I\'m doing a project now, and I\'m stuck with reading word documents.
Word File content.
This is a test word file in PHP.
Thank you.
"PHPWord is a library written in pure PHP that provides a set of classes to write to and read from different document file formats." (PHPOffice, 2016)
This open php library should solve your problem. you can eighter download it oder get it by composer:
https://github.com/PHPOffice/PHPWord
"docx" is different from "doc". Docx files are basically xml files in a zipfile container (as described by wikipedia).

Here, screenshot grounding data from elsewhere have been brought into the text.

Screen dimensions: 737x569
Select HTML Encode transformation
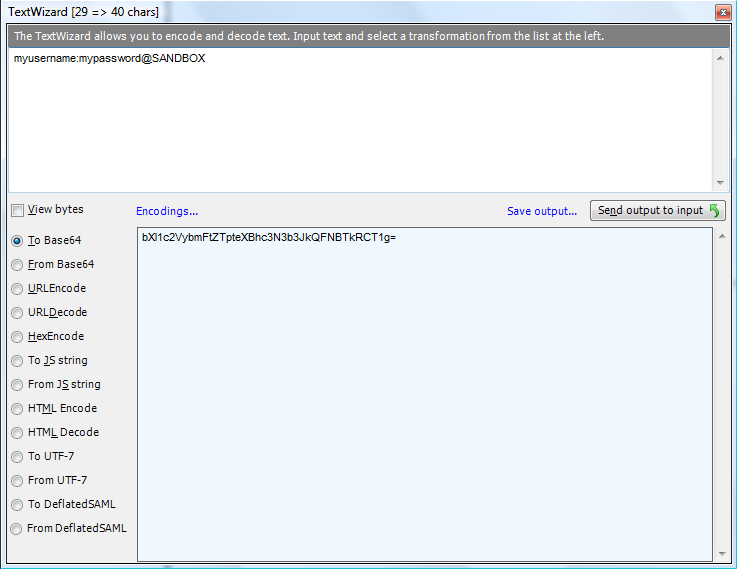tap(17, 409)
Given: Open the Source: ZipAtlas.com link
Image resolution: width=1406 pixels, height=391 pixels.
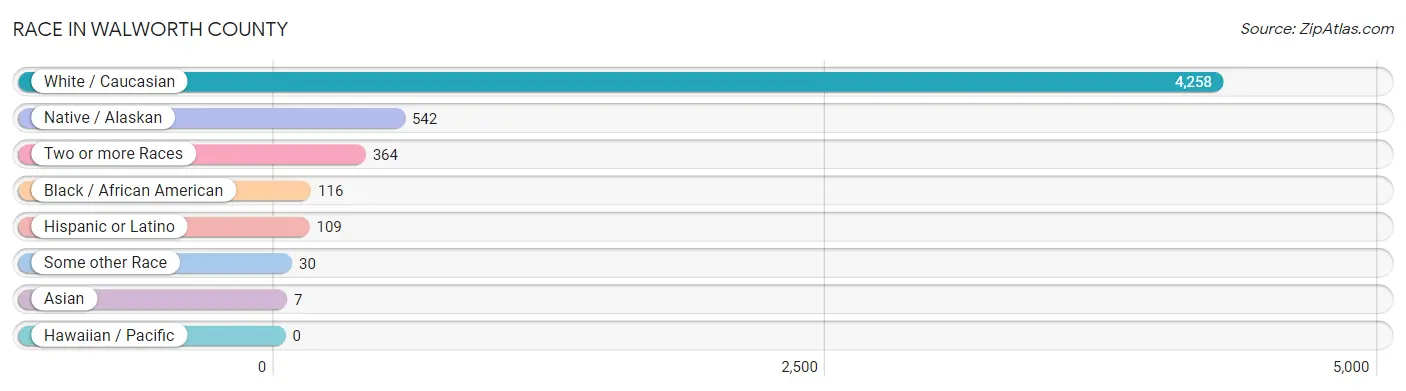Looking at the screenshot, I should [x=1317, y=29].
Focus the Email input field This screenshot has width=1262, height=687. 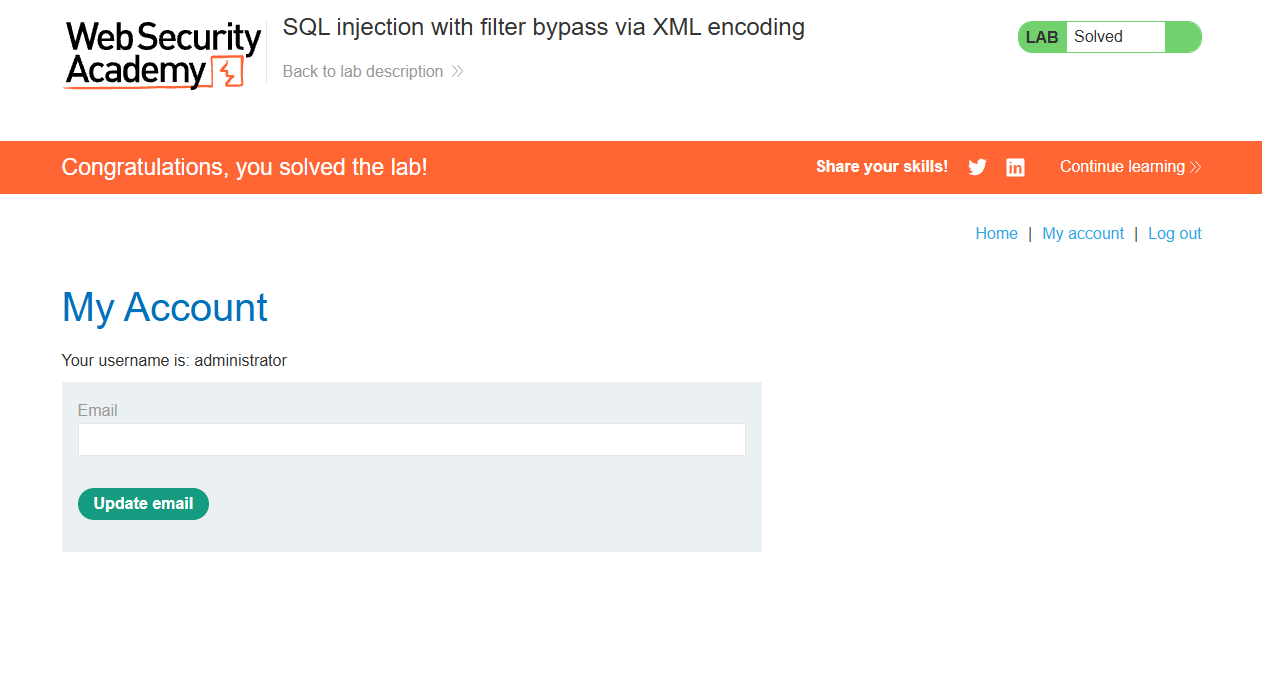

Doc files are binary blobs.
I am aware of no library that can easily read docx files in php (although Phpdocx can write them). However, since these are just zip files and xml files, you should be able do put something together using ZipArchive to open the docx container and DOMDocument or SimpleXML or XMLReader or XSLTProcessor to read the xml documents themselves.
Word document isn't stored conveniently like a text file (it's more like xml / binary file), so you can't just use echo and expects it to output the human readable portion of the docx
file.
There's a library that could do what you want, but it takes only doc
file
Docvert
For docx use this function
function read_docx($filename){
$striped_content = '';
$content = '';
if(!$filename || !file_exists($filename)) return false;
$zip = zip_open($filename);
if (!$zip || is_numeric($zip)) return false;
while ($zip_entry = zip_read($zip)) {
if (zip_entry_open($zip, $zip_entry) == FALSE) continue;
if (zip_entry_name($zip_entry) != "word/document.xml") continue;
$content .= zip_entry_read($zip_entry, zip_entry_filesize($zip_entry));
zip_entry_close($zip_entry);
}
zip_close($zip);
$content = str_replace('</w:r></w:p></w:tc><w:tc>', " ", $content);
$content = str_replace('</w:r></w:p>', "\r\n", $content);
$striped_content = strip_tags($content);
return $striped_content;
}
It will return text from docx